I have a little girl called Harper, named after you know who. But I haven’t read Go Set A Watchman. I haven’t even read the first chapter of Go Set A Watchman. I will probably read the book, but there are many books to read, and it’ll be something I do one day, when the opportunity arises. The only real impact GSAW has had on me has been many conversations with people who know I have a daughter named ‘Harper’. Which, in turn, has made me think about the flip side of having a longstanding relationship with a book, that being: the relationship, much like any longstanding relationship, changes.
Here’s the thing: I love Harper Lee’s VOICE. In TKAM, I think it’s perfect. I’ve never even seen the movie because to do so would mean I’m somehow disloyal to that voice. For me, the magic in TKAM is primarily to do with the way Harper Lee captures the innate free thinking/wtf bewilderment of childhood. I also like the idea of Boo Radley’s character, and get a bit wistful for a father-daughter relationship like the one portrayed between Scout and Atticus, but I stopped thinking about TKAM as a story linked with social change well before my daughter was born. TKAM, to me, is a book that makes white people aspire to be better, or maybe just to feel better. Nothing wrong with the former, but let’s call it for what it is.
Basically, TKAM cannot enable you to do what Atticus himself suggests:
You never really understand a person until you consider things from his point of view — until you climb into his skin and walk around in it.
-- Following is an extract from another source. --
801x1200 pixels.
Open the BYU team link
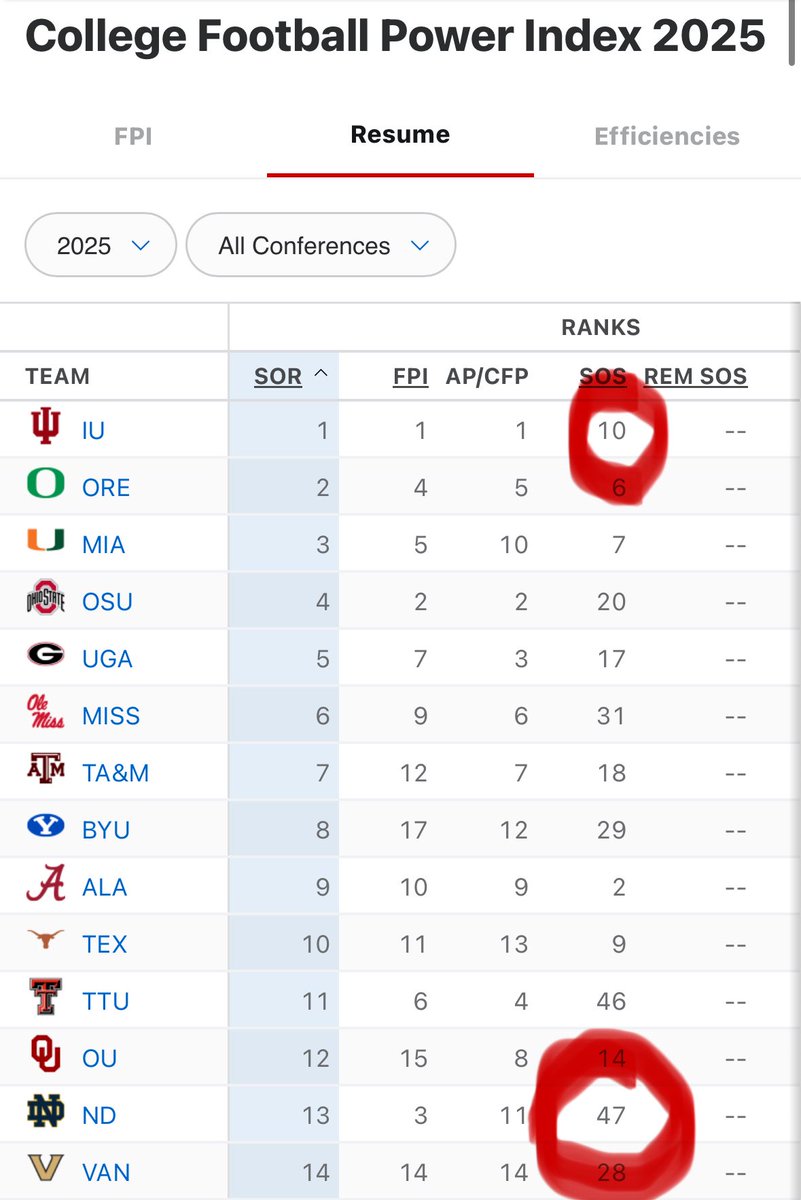tap(106, 829)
With that in mind, if you haven’t already, I’d highly recommend reading Maya Angelou. You could start with I Know Why The Caged Bird Sings. In some ways it’s kind of a mirror book to TKAM. Just as beautifully written, but one with a totally different perspective on what it means to be heroic.
She stood another whole song through and then opened the screen door to look down on me crying in rage. She looked until I looked up. Her face was a brown moon that shone on me. She was beautiful. Something had happened out there, which I couldn’t completely understand, but I could see that she was happy. Then she bent down and touched me as mothers of the church “lay hands on the sick and afflicted” and I quieted.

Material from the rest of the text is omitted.